─── Material provided

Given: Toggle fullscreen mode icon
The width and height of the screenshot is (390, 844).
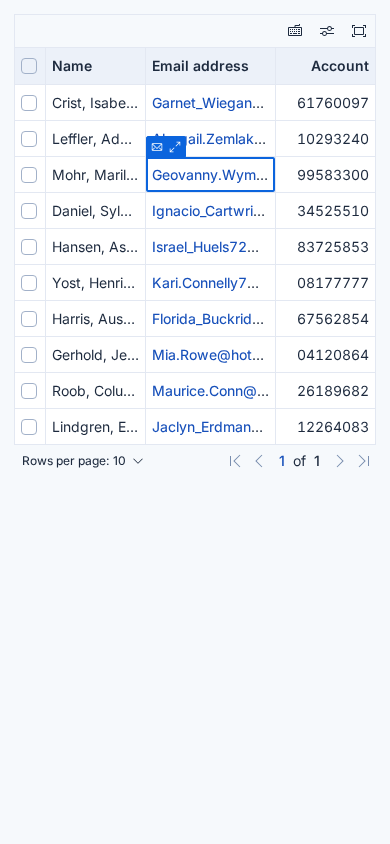Looking at the screenshot, I should [359, 31].
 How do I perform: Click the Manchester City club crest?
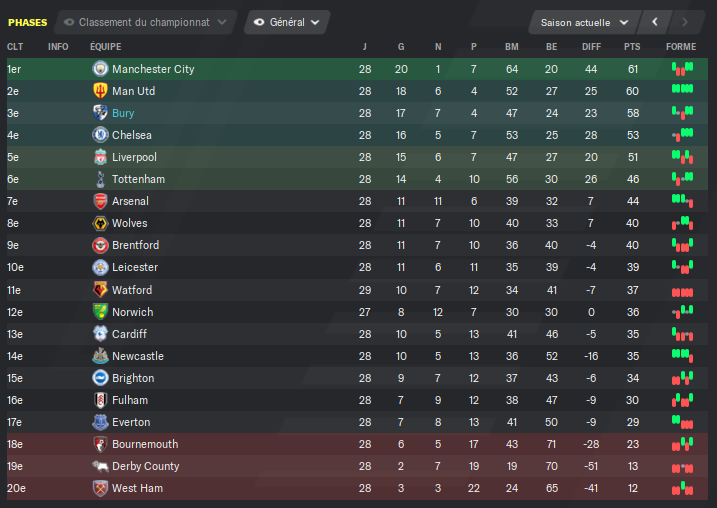point(100,69)
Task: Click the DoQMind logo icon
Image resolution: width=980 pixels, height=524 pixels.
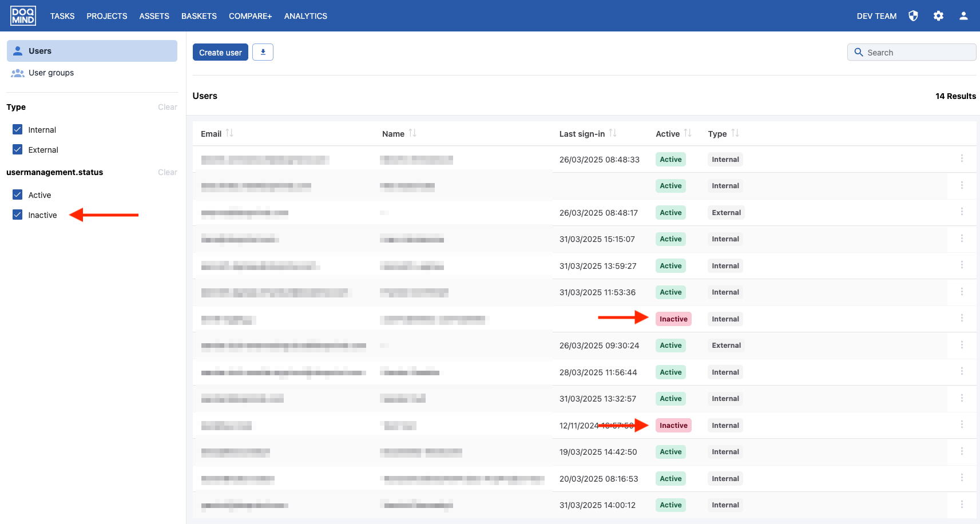Action: (23, 15)
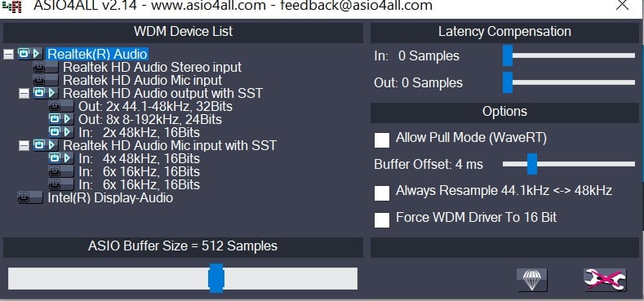The image size is (644, 301).
Task: Click the wrench-and-X advanced mode icon
Action: (605, 280)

──────

From the first line to the last, set down the records exactly, leaving out images.

Given: Toggle fullscreen mode icon
The width and height of the screenshot is (390, 844).
Looking at the screenshot, I should [359, 31].
 How do I perform: Click the Manchester City club crest?
point(100,69)
Task: Click the DoQMind logo icon
Image resolution: width=980 pixels, height=524 pixels.
Action: (23, 15)
The image size is (644, 301).
Task: Click the wrench-and-X advanced mode icon
Action: (605, 280)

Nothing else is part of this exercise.